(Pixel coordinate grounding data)
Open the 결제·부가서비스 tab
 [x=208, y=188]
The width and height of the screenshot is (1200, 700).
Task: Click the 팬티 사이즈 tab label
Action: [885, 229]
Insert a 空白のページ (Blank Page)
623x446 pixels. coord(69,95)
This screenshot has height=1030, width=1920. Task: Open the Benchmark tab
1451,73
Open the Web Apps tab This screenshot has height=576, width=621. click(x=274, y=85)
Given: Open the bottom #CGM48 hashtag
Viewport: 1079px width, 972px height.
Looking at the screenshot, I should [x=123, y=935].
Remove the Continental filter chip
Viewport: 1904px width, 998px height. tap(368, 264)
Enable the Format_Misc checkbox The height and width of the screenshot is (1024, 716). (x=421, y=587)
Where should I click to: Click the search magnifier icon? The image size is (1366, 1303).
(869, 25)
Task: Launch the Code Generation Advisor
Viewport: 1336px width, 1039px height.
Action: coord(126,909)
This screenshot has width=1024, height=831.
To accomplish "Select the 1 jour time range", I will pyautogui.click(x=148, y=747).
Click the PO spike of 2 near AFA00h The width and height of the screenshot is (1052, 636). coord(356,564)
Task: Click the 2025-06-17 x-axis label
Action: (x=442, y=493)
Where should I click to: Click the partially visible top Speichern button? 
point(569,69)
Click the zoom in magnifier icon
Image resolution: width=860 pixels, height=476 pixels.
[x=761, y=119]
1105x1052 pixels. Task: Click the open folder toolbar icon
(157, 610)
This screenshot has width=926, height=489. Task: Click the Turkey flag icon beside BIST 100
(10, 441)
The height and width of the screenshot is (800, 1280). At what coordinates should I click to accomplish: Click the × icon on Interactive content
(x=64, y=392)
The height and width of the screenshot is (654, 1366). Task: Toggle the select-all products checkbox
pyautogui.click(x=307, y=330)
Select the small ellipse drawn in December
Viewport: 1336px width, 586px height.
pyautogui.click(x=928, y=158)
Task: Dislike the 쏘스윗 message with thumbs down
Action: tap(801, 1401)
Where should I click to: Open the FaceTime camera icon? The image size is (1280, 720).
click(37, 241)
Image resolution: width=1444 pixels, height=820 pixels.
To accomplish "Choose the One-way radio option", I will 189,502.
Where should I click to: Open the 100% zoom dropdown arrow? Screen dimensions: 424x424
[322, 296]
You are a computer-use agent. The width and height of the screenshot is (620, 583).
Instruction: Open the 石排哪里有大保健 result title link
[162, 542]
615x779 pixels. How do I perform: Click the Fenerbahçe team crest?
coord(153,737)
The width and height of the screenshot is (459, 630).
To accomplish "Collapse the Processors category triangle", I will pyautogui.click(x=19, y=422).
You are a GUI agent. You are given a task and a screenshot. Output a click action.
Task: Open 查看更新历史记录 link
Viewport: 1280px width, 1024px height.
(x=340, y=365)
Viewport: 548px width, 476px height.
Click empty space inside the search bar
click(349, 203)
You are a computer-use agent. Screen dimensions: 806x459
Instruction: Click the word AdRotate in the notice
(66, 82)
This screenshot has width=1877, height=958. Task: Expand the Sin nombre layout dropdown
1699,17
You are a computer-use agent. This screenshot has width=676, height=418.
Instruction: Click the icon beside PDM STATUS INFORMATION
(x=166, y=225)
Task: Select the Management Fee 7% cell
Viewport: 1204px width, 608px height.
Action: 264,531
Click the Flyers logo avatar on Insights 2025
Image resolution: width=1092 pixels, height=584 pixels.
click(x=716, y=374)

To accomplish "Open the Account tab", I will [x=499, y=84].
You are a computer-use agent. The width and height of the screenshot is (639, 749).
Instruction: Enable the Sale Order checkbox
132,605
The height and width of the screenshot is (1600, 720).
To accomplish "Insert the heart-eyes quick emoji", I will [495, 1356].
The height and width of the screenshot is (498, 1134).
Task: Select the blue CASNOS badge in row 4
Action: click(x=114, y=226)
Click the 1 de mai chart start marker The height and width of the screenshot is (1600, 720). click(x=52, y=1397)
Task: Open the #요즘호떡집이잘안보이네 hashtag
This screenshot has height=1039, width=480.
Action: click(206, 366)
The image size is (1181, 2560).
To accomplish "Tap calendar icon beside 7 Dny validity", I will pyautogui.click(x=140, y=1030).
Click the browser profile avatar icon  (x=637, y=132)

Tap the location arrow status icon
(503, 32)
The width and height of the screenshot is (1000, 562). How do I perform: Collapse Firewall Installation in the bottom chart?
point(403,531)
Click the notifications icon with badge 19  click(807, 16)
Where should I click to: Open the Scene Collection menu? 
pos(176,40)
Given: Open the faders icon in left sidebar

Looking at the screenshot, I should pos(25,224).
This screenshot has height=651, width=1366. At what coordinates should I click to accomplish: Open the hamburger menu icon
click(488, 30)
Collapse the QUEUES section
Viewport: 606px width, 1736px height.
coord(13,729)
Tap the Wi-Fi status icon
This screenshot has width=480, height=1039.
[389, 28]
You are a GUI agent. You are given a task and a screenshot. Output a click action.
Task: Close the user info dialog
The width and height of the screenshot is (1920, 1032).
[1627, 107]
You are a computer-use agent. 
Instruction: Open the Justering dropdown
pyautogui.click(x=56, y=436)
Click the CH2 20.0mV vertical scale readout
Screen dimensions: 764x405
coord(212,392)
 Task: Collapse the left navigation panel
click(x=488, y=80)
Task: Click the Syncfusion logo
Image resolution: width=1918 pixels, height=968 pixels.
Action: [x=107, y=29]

- _TASK DIRECTIONS_
Whenever a line of the records holds the string "agent", pick it out and copy it.

- _TASK OUTPUT_
You are a computer-use agent. The width and height of the screenshot is (620, 583).
You are a GUI agent. You are given a task and a screenshot. Output a click action.
You are a computer-use agent. Screen dimensions: 806x459
You are a computer-use agent. This screenshot has width=676, height=418.
You are a computer-use agent. The width and height of the screenshot is (639, 749).
You are a GUI agent. You are given a task and a screenshot. Output a click action.
You are a computer-use agent. 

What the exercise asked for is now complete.